The transport driver waited all throughout this mess and drove me to my guesthouse--Uzuri Guesthouse, if any of you want to look it up (since I don't know where my camera is right now and I can't post a picture). He's studying wildlife conservation and during the drive to town we bonded over our mutual love of cheetahs.

This afternoon I'm going to walk into town and pick up a couple of t-shirts since I've been wearing these clothes for a loooong while now, and I'm not sure when I'll get my others. My safari pants have zip-off legs, though, so I have an automatic pair of shorts. No sandals, though--just my boots for now.

So I'm here--sort of. I have my computer--obviously--but I don't have my plug adapter, so once the power goes, I'm done. But all will work out, I'm sure of it. Meanwhile, I'm just glad to be here, basking in summer sun and heat and looking forward to seeing my animal friends tomorrow.

Cheers to all--especially those who aren't feeling so well these days. I'm thinking of you. --bb


  1.'re back! :) All is right in the world, now that you are (almost) in Harnas again, and beginning once more to blog about your time there. Keeping my fingers crossed that your stuff finds its way to you very soon.....

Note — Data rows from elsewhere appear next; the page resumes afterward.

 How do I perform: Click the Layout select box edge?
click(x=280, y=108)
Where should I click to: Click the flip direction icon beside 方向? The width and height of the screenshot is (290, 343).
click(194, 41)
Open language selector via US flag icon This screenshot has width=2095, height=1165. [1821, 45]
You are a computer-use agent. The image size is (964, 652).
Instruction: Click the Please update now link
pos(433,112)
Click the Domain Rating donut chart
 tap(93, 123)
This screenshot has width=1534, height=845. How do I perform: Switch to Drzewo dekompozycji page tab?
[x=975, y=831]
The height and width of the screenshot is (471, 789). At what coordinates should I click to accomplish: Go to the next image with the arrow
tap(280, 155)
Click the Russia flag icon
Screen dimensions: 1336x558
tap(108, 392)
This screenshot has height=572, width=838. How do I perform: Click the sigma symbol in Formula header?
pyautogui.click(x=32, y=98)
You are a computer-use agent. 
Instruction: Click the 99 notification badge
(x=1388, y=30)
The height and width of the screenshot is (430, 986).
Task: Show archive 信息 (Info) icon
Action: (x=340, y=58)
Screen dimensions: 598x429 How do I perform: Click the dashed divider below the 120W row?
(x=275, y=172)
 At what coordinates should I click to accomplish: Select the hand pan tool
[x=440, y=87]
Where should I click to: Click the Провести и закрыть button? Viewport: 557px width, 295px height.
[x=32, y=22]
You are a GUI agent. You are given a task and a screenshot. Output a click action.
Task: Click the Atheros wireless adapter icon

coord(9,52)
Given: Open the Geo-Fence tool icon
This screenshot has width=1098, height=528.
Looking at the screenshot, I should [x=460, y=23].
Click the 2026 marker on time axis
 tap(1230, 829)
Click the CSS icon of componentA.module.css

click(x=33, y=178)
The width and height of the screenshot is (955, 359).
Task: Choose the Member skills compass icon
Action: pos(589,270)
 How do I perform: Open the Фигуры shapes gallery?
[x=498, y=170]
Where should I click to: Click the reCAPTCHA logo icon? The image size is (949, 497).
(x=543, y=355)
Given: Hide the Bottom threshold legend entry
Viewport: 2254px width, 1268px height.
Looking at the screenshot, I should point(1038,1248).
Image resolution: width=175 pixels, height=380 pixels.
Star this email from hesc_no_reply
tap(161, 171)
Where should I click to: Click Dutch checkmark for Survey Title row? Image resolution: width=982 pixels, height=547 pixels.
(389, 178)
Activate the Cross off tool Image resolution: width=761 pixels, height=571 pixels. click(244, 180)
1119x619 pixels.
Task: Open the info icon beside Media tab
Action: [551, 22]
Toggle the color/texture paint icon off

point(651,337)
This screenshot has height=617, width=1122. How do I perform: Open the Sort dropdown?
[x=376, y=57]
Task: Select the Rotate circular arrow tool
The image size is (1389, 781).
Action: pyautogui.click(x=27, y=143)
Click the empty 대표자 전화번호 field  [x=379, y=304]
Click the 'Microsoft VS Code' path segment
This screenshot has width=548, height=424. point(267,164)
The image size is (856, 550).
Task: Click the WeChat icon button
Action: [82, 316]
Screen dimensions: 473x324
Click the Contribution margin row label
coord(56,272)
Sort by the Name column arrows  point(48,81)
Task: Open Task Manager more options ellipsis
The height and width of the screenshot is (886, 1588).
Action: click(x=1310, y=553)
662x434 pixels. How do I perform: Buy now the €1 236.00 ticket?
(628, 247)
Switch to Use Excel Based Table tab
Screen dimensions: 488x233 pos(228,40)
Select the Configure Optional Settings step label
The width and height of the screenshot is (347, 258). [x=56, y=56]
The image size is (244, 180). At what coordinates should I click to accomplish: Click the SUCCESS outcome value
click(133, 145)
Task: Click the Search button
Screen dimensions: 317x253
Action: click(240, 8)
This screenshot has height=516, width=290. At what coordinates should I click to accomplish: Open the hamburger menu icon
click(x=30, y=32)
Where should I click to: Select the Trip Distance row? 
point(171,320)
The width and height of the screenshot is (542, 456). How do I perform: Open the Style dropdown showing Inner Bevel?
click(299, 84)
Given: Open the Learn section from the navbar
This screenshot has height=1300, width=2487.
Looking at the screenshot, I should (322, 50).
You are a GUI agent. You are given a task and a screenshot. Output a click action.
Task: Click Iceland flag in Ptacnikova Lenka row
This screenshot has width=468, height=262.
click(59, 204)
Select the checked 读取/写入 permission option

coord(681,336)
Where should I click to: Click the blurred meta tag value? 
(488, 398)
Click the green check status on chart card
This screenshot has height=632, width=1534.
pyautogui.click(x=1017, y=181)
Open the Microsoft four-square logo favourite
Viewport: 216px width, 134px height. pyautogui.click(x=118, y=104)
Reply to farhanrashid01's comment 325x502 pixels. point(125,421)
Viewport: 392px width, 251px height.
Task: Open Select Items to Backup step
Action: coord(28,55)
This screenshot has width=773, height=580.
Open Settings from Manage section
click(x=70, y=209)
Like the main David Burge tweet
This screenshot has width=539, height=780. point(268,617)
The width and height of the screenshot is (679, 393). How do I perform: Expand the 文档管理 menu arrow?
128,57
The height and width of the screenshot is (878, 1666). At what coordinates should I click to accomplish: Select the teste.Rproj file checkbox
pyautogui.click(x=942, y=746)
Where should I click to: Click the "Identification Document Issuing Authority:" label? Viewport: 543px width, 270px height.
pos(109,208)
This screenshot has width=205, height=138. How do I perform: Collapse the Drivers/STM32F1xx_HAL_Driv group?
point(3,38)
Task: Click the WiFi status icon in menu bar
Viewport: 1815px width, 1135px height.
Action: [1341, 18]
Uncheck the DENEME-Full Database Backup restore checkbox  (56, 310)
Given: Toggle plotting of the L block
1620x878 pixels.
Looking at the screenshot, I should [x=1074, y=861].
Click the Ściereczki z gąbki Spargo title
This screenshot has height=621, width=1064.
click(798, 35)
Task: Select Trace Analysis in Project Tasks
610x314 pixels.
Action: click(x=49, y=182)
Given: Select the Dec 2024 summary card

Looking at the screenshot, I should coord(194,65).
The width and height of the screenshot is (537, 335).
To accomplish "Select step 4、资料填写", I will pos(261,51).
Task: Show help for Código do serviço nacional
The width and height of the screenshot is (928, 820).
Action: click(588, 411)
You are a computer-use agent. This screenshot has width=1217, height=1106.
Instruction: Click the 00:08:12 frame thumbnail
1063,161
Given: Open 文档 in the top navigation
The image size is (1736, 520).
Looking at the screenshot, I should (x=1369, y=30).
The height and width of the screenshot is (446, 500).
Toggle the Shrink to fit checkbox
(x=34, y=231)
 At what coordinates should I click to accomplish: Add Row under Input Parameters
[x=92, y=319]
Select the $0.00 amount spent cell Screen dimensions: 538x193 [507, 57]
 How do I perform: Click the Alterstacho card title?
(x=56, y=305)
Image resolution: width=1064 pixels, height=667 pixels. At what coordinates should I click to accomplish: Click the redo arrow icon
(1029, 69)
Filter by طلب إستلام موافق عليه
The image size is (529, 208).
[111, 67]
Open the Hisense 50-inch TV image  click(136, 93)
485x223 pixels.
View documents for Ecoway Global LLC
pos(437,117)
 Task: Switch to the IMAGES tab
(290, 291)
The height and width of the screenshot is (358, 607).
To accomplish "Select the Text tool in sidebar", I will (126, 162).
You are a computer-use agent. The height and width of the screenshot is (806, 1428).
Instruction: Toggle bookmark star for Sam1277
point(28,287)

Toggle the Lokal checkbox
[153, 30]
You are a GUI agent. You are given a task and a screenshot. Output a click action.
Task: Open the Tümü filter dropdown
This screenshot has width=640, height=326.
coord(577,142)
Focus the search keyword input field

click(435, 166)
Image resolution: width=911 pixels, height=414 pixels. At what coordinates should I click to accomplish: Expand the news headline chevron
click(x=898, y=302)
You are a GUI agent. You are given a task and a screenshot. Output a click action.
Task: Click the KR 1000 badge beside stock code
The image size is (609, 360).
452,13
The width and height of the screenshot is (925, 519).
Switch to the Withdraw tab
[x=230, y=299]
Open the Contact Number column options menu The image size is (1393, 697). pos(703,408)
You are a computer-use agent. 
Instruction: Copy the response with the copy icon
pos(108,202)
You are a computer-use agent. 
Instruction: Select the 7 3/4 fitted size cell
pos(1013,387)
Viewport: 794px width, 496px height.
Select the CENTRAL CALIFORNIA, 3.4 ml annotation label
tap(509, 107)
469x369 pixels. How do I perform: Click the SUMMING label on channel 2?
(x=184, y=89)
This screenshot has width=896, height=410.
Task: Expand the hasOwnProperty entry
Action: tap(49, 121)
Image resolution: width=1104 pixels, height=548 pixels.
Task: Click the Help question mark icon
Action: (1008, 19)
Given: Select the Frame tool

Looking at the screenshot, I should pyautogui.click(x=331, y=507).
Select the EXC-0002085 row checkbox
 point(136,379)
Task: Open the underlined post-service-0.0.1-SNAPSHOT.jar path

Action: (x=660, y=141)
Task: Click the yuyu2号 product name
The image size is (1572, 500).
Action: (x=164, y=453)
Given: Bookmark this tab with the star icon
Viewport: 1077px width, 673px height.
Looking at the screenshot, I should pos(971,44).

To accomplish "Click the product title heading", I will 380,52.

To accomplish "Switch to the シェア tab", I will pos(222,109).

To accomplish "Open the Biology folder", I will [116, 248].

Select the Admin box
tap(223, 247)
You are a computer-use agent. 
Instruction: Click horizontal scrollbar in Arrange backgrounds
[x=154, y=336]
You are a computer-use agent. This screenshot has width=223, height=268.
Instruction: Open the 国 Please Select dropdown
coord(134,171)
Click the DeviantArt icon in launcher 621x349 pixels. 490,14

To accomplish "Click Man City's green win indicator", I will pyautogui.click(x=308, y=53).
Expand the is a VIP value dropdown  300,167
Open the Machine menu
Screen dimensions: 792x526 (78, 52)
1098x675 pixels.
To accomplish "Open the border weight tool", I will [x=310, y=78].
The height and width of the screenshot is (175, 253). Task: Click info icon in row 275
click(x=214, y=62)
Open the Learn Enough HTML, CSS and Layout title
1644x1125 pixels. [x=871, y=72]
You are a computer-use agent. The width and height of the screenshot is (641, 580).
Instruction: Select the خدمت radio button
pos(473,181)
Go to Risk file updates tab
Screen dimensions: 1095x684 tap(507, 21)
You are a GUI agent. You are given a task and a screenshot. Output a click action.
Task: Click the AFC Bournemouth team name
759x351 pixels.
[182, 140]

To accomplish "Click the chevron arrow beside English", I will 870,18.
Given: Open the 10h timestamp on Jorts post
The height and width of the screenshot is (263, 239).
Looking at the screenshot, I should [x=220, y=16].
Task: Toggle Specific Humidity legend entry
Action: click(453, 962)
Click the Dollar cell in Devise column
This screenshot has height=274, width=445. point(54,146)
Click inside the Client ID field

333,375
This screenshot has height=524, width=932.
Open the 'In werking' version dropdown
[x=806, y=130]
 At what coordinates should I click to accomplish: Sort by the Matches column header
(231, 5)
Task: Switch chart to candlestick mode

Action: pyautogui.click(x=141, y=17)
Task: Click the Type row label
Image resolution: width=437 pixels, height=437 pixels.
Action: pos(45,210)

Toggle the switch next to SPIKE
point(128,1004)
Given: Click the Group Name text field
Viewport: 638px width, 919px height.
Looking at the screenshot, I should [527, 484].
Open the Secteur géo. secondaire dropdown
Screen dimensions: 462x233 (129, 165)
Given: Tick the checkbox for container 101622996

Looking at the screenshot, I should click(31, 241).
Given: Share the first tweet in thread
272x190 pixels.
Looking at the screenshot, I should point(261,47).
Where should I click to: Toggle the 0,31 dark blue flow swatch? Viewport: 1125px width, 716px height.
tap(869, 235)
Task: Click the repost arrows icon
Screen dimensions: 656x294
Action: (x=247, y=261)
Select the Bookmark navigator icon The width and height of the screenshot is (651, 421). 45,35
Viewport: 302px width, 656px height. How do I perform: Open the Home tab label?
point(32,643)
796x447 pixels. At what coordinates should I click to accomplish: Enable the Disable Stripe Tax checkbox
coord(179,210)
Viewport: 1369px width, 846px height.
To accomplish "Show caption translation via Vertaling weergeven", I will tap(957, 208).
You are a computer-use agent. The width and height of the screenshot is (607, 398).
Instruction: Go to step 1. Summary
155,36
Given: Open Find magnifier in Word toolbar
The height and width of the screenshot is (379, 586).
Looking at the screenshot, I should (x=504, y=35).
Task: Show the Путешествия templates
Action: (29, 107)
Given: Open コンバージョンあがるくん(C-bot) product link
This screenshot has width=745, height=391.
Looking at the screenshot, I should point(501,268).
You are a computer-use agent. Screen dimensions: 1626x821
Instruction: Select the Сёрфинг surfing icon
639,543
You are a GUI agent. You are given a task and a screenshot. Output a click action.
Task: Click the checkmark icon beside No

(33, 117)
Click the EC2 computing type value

  2. Hi, dear Bobbie, glad that you made it to UZURI;
    Say Hallo to Lolita, the dogs and my cats, ..
    If you need additional cloth, we have a big bag (a blue Australian - like Paper - bag) full of shirts, trousers, etc. take what you need, all clean (of course) - even Willis shirts :-)))
    It's under the bench in their television room....
    Good luck, LOVE, Cornelia + Willi

  3. Good morning how are you?

    My name is Emilio, I am a Spanish boy and I live in a town near to Madrid. I am a very interested person in knowing things so different as the culture, the way of life of the inhabitants of our planet, the fauna, the flora, and the landscapes of all the countries of the world etc. in summary, I am a person that enjoys traveling, learning and respecting people's diversity from all over the world.

    I would love to travel and meet in person all the aspects above mentioned, but unfortunately as this is very expensive and my purchasing power is quite small, so I devised a way to travel with the imagination in every corner of our planet. A few years ago I started a collection of letters addressed to me in which my goal was to get at least 1 letter from each country in the world. This modest goal is feasible to reach in the most part of countries, but unfortunately it’s impossible to achieve in other various territories for several reasons, either because they are countries at war, either because they are countries with extreme poverty or because for whatever reason the postal system is not functioning properly.

    For all this I would ask you one small favour:
    Would you be so kind as to send me a letter by traditional mail from Namibia? I understand perfectly that you think that your blog is not the appropriate place to ask this, and even, is very probably that you ignore my letter, but I would call your attention to the difficulty involved in getting a letter from that country, and also I don’t know anyone neither where to write in Namibia in order to increase my collection. a letter for me is like a little souvenir, like if I have had visited that territory with my imagination and at same time, the arrival of the letters from a country is a sign of peace and normality and a original way to promote a country in the world. My postal address is the following one:

    Emilio Fernandez Esteban
    Calle Valencia, 39
    28903 Getafe (Madrid)

    If you wish, you can visit my blog, where you can see the pictures of all the letters that I have received from whole World.

    Finally I would like to thank the attention given to this letter, and whether you can help me or not, I send my best wishes for peace, health and happiness for you, your family and all your dear beings.

    Yours Sincerely

  4. "Received first blog entry...a-ok"

    That's from my Dad, he really enjoyed hearing this. Hope you're having a great time, sorry about your bags!